WRITTEN TASK: Format the lines as a JSON list of strings, one string per line and no blank lines. Begin with the first line and stop after the line that contains "Viewport: 784px width, 696px".

RECORDED INFORMATION:
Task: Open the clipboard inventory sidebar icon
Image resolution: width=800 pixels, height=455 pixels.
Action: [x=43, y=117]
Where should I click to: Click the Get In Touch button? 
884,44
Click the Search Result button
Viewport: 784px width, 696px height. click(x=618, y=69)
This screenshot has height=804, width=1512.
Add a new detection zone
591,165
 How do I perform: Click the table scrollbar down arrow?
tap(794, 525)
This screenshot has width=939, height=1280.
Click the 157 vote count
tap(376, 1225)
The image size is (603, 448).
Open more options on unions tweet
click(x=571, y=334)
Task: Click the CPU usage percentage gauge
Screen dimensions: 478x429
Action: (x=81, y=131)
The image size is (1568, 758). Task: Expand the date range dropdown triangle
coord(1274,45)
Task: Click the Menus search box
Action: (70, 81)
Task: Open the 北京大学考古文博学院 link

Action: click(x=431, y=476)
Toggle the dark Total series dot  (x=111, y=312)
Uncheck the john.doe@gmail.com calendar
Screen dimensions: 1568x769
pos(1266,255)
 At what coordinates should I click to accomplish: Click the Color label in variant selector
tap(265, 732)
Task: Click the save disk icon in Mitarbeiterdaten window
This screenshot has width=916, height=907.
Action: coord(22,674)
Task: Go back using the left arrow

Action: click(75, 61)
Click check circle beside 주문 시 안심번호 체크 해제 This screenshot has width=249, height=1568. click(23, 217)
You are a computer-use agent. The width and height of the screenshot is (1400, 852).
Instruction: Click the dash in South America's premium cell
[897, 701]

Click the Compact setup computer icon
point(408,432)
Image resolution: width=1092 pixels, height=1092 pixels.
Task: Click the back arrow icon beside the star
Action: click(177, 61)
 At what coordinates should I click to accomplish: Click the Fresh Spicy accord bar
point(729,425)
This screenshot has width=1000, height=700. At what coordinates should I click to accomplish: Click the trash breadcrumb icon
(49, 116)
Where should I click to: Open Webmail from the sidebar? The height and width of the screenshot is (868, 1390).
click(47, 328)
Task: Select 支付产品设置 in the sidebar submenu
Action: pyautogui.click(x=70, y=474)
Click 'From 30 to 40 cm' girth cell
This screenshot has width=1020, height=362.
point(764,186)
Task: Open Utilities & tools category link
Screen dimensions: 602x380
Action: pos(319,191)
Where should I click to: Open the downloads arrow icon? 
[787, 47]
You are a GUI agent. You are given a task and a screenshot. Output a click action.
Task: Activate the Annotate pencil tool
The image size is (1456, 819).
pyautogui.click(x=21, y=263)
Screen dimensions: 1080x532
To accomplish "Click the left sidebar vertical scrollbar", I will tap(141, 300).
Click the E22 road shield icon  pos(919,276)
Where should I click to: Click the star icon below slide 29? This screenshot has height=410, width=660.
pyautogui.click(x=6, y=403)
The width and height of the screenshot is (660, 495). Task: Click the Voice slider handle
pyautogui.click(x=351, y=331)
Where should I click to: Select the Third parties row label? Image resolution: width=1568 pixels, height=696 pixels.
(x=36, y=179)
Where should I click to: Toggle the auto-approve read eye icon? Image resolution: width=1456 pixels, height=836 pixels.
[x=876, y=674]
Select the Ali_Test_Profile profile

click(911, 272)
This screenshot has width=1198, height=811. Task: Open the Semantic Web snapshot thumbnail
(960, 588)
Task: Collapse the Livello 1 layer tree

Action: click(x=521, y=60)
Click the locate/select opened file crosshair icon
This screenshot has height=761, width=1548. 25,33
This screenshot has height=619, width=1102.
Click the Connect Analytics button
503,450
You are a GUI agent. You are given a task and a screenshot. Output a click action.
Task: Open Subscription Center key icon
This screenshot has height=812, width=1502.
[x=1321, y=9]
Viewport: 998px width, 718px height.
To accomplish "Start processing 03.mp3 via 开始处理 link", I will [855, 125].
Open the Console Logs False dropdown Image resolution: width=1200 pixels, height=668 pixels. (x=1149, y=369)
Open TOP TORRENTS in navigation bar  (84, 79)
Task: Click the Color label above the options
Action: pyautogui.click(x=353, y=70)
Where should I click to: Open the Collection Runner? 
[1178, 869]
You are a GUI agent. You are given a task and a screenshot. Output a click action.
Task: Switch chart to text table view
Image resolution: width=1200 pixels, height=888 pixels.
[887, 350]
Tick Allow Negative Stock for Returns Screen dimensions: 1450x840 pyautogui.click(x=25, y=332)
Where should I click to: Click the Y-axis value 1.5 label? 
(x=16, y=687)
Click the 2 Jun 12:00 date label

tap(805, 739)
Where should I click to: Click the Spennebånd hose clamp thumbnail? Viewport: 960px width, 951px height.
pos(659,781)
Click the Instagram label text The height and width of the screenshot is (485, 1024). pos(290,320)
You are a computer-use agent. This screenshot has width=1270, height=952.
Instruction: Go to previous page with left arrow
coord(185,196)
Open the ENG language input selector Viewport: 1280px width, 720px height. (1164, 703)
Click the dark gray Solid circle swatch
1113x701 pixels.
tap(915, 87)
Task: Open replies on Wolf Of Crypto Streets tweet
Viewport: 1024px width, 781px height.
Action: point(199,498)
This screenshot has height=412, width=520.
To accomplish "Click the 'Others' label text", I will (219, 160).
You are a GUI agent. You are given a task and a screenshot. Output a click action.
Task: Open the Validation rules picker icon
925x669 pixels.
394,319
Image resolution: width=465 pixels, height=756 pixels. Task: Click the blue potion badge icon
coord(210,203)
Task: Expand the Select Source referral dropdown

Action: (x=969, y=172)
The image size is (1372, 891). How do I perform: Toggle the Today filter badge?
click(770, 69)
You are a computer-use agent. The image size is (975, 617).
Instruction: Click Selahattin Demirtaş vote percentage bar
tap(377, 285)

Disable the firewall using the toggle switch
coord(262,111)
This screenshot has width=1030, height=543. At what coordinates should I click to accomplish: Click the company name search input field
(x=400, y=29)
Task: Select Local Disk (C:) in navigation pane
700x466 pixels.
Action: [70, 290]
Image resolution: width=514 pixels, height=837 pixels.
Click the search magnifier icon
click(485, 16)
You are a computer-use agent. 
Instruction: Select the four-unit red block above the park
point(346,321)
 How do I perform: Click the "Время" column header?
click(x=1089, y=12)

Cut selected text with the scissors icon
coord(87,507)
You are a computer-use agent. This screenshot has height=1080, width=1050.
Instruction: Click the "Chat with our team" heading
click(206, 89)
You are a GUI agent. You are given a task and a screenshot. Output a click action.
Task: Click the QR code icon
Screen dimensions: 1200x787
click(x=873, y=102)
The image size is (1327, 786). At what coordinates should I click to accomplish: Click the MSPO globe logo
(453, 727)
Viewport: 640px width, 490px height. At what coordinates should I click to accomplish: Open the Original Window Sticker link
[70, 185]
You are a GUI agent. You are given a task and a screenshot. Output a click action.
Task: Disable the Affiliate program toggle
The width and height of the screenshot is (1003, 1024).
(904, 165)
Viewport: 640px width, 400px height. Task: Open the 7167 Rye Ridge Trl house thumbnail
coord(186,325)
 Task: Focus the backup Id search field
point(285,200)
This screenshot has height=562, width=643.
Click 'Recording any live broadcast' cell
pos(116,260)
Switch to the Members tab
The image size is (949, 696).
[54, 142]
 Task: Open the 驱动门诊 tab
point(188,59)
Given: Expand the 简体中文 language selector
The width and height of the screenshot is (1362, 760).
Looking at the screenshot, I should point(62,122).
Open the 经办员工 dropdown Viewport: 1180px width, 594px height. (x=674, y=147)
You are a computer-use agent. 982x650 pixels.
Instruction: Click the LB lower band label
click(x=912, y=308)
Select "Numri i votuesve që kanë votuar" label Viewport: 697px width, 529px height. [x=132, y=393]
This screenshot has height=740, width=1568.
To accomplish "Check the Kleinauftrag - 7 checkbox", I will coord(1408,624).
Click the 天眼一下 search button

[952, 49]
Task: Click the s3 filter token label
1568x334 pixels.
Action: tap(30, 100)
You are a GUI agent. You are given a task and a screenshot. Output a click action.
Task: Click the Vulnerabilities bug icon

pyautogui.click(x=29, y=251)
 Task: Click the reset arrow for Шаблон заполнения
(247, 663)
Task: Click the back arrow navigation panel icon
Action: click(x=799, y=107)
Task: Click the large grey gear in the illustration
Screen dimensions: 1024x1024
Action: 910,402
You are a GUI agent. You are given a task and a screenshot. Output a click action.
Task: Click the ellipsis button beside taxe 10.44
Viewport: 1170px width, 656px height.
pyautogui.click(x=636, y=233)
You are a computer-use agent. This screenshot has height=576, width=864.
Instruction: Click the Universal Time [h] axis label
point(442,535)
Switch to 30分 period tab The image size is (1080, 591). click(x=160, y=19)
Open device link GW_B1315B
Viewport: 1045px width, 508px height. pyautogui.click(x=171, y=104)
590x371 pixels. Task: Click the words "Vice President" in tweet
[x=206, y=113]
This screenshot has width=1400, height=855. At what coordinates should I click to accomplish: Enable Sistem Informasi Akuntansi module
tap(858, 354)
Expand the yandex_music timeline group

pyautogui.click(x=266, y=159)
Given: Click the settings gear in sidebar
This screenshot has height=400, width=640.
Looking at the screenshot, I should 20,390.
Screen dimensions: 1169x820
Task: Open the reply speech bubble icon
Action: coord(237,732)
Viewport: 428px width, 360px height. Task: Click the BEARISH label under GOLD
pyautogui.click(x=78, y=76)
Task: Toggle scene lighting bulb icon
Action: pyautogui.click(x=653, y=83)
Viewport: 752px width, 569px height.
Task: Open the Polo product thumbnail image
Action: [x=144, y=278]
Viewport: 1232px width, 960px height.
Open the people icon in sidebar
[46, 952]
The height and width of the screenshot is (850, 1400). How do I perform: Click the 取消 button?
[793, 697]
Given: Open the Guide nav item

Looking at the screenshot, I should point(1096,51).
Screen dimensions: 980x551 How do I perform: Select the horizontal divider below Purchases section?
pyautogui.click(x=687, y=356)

THE SOLUTION:
[
  "Task: Open the clipboard inventory sidebar icon",
  "Image resolution: width=800 pixels, height=455 pixels.",
  "Action: [x=43, y=117]",
  "Where should I click to: Click the Get In Touch button? ",
  "884,44",
  "Click the Search Result button",
  "Viewport: 784px width, 696px height. click(x=618, y=69)"
]